We, that is, the society of our times, fondly believe that where human rights are concerned we have reached heights never achieved before. Truth, however, belies all this.

One matter where the double standards of our days strikingly come to the fore is that concerning adoption by same-sex couples. The key question to ask here is, of course, only one.

What is the best interest of the child when he or she is given up for adoption?

Adoption agencies are rightly very thorough and severe in their regulations concerning the eligibility of the prospective adoptive parents. They want to be sure that the child is accepted and reared in a family under the best possible conditions.

Child psychology and other related sciences are very clear on one cardinal principle, that is, the need for a child to have both a father figure and a mother figure in their lives.
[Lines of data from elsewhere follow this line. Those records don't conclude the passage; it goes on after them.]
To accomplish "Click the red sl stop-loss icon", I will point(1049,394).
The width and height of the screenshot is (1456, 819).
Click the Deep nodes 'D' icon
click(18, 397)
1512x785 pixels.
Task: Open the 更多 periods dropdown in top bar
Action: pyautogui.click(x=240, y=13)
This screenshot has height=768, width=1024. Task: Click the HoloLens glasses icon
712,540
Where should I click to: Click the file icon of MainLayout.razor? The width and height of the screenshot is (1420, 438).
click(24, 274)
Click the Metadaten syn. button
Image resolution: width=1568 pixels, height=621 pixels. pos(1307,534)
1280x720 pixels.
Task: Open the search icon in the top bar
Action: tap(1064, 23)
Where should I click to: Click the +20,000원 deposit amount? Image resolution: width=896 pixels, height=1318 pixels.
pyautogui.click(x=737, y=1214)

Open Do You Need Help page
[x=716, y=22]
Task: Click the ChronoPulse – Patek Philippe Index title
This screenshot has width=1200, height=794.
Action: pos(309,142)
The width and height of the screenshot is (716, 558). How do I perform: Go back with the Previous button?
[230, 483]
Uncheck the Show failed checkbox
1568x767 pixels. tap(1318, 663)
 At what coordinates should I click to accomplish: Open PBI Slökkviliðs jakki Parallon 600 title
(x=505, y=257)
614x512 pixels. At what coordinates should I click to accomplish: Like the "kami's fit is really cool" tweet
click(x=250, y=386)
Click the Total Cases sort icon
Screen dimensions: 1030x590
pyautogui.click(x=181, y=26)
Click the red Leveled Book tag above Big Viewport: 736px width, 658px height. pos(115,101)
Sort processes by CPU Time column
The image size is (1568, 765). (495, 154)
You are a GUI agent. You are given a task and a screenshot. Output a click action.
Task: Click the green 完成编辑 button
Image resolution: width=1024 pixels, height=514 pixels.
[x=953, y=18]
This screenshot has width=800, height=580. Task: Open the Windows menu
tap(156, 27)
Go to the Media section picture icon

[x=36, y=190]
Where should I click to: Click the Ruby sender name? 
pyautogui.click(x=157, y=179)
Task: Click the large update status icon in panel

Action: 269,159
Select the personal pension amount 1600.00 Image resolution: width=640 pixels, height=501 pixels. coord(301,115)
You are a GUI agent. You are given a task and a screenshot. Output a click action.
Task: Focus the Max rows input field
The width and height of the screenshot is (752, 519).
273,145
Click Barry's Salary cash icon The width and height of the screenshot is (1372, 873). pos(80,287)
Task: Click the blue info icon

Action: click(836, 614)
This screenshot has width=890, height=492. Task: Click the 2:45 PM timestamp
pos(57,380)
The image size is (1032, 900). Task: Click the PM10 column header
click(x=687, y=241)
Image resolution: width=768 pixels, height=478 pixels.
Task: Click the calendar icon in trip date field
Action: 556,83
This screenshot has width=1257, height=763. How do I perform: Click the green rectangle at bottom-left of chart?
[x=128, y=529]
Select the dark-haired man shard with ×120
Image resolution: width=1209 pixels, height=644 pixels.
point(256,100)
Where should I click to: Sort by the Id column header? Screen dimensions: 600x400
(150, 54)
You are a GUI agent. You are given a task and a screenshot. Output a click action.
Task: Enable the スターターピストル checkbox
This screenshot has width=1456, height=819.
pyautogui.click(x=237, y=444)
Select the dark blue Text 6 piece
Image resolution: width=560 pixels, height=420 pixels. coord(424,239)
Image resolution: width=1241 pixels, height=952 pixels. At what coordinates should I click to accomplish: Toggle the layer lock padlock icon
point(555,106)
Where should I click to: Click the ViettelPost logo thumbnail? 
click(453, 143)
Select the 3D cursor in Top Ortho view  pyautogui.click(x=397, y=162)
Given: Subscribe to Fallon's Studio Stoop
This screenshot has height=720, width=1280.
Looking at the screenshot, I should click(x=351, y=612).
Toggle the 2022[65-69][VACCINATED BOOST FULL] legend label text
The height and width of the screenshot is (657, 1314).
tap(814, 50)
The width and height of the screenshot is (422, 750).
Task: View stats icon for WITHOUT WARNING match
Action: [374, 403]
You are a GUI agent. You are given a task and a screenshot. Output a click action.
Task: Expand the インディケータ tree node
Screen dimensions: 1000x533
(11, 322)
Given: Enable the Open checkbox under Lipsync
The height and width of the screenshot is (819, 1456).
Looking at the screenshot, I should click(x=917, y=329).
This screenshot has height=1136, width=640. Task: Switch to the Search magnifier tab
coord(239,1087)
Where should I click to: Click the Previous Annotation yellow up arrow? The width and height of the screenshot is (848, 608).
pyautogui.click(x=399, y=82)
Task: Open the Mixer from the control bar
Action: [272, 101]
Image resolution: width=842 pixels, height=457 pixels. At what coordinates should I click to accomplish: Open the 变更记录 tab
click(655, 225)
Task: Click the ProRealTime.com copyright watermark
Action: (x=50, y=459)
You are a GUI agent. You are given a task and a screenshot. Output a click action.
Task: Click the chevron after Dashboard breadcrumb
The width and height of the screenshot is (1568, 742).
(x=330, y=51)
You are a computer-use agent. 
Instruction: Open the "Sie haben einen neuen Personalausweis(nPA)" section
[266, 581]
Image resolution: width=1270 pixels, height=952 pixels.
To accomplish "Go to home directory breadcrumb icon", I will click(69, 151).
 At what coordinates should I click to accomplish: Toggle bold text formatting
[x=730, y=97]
What the father can give and share with a child can never be given or shared with a mother and vice-versa.

Now questions to be asked to those, especially law-givers, who propose to give children to be adopted by same-sex parents are the following:

What right have they got to deprive a child from having both a mother and a father, something which, unless decreed otherwise by some tragic reality, they all have had?

What right has the law to deny a child the joy of calling a parent mummy and the other daddy?

What right has it got to inflict on a child the suffering of looking at other children, for example, during school occasions, and realise that something or rather someone is missing from his or her life and this as a result of a law?

I distinctly remember during my school-teaching days the tears in the eyes of a young girl who, during a school celebration was missing her mother who had recently died. Can a law that will inflict such suffering on the innocent be deemed just?